The means by which pacemaker cells of the mammalian suprachiasmatic nucleus (SCN) are synchronized is unknown. In the absence of anatomical data on the interneuronal connections among SCN neurons, we have modeled the SCN network in terms of a number of possible connection topologies. We employ a mathematical model proposed by Achermann and Kunz (1999), to study the problem of interpreting synchronization in the SCN network from a dynamical systems viewpoint. We vary the proportion of local or nearest neighbor neuronal connections and global or long distance connections in the SCN, and compare time elapsed before synchronization is established. Time of resynchronization is the time elapsed before SCN neurons reestablish their phase-locked circadian response after complete randomization of initial phases. We consider two models where one, is a three-dimensional model with 8000 neurons connected as a torus and the second, an one-dimensional model consisting of 500 neurons (mean period=24 hr, S.D.=1 hr), each with Kronauer dynamics, with weak inhibitory coupling to each other, similar to the model described by Achermann and Kunz. Neurons are arranged in a ring in all directions, and connections are assumed to be symmetric with respect to cell locations.
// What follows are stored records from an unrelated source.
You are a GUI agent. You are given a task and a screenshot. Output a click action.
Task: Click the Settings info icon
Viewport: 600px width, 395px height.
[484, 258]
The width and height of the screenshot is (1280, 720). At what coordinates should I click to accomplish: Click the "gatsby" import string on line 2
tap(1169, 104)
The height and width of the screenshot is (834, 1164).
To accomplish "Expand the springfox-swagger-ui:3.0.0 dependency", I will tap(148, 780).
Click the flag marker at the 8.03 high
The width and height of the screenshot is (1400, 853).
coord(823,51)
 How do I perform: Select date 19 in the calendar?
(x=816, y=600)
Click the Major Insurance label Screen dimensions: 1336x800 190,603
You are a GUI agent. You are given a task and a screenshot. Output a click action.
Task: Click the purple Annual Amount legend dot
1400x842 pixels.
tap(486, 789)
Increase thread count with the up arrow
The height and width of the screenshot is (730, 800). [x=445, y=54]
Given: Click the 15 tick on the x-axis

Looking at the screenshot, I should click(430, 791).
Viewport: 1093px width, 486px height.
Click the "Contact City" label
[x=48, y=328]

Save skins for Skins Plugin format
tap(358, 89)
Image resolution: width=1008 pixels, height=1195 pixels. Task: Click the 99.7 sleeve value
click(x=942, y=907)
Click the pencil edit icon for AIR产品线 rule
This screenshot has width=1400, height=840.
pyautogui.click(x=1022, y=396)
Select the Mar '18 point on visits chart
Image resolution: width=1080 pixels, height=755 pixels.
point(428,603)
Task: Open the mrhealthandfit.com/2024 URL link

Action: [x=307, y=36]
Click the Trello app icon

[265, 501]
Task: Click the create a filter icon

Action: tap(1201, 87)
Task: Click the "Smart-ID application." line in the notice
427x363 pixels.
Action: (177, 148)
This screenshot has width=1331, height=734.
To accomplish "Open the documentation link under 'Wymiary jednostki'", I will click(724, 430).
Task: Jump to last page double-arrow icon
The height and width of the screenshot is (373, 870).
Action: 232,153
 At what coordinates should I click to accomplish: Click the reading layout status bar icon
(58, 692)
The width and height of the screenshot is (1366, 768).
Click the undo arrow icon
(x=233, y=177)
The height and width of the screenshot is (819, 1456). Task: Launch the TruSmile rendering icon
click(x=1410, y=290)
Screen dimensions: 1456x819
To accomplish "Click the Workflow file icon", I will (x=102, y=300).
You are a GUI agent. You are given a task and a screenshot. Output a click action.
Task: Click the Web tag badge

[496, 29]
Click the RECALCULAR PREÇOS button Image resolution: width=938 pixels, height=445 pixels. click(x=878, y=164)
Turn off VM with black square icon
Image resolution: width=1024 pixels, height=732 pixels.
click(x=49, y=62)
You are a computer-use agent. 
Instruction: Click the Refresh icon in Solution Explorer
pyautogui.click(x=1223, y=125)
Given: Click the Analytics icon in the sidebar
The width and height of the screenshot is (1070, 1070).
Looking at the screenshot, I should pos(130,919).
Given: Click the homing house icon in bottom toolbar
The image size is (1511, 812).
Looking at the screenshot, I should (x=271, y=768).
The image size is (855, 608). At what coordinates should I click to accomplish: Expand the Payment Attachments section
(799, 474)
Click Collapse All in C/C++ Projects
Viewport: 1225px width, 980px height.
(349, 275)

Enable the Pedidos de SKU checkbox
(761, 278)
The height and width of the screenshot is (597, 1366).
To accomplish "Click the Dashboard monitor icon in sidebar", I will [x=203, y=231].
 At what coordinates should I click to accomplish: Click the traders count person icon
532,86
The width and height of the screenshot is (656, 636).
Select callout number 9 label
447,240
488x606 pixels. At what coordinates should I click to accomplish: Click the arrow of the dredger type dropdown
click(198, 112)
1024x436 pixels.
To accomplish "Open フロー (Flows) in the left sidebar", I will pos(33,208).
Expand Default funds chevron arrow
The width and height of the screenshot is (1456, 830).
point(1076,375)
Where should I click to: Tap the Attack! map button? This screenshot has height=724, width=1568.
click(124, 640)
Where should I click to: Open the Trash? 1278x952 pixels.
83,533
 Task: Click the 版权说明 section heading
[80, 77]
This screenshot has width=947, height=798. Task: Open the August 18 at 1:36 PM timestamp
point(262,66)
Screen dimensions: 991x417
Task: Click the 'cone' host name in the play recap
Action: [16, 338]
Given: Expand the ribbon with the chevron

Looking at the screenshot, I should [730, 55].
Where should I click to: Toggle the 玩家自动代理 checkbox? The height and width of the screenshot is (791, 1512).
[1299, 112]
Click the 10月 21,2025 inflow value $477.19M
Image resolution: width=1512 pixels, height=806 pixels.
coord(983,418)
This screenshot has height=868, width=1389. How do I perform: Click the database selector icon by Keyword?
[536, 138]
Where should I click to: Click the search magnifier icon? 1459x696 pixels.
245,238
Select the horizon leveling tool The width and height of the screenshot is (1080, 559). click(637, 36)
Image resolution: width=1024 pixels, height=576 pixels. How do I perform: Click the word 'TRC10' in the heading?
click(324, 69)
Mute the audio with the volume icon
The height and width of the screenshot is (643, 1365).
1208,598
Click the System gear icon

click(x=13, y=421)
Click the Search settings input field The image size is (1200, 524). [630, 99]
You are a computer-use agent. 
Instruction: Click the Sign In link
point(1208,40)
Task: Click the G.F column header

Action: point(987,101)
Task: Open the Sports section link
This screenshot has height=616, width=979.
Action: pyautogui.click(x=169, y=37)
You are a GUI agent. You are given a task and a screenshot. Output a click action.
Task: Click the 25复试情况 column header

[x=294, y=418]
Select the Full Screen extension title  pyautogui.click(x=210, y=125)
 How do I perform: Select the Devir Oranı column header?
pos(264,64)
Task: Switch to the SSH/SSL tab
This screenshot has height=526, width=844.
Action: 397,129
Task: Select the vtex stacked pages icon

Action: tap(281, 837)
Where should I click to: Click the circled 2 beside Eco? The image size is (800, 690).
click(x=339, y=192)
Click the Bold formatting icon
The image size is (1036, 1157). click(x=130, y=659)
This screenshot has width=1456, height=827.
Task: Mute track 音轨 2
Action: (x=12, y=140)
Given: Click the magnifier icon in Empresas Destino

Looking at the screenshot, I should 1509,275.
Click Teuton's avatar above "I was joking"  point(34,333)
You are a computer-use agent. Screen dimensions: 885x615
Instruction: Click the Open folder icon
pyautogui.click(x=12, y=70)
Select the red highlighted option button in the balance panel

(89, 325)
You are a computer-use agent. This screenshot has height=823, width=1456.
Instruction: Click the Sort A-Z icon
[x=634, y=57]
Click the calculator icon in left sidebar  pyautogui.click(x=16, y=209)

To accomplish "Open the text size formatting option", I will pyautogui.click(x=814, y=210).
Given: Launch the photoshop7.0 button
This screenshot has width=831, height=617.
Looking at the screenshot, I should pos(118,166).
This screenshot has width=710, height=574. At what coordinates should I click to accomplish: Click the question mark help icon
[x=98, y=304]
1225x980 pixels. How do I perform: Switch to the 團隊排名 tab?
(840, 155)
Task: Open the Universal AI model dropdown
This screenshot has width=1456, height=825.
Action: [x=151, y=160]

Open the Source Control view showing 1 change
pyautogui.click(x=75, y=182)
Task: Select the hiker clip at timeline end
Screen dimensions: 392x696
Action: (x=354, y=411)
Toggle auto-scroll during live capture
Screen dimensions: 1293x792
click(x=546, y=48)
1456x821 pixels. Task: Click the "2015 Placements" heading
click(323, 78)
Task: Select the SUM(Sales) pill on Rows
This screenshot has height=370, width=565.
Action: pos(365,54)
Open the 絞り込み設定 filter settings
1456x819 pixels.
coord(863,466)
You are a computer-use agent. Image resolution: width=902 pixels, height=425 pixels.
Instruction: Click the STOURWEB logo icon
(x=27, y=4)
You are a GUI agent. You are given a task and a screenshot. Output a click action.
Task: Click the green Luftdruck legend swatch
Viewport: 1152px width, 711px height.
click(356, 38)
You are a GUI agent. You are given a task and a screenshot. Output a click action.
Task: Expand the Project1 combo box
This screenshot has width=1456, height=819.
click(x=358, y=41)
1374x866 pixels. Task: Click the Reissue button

Mainly we studied two different dynamics: a three dimensional model of 8000 neurons with fixed connection patterns and one-dimensional model of 500 neurons with random symmetric connection patterns. The three dimensional models was simulated under four different light conditions: Absence of light, presence of light,10x10x10 core light and 16x16x16 core light. It was observed that the existence of few long distance connections make significant difference in the synchronization times. For instance, the synchronization times for pure locally connected and few long distance connected networks under the core light of 16x16x16 were 17 and 11 days, respectively. Results were similar for the other light conditions. In the second stage, we studied the synchronization and phase locking times of two types of randomly (symmetric) connected networks: Purely local and few long distance connections networks. It was clearly observed, with a light increase in long distance connections the phase locking time drops dramatically. For instance, if the number of long distance connections are increased from 2 to 10 (out of 30 connections), the phase locking time drops from 47 days to 6 days. In conjunction with our previous finding that completely interconnected global networks resynchronize much more quickly than the physiological oscillator in the SCN, these results suggest the possibility that the SCN topology is a "small world" network, i.e., a neuronal network with largely local interconnections plus a small number of long distance connections.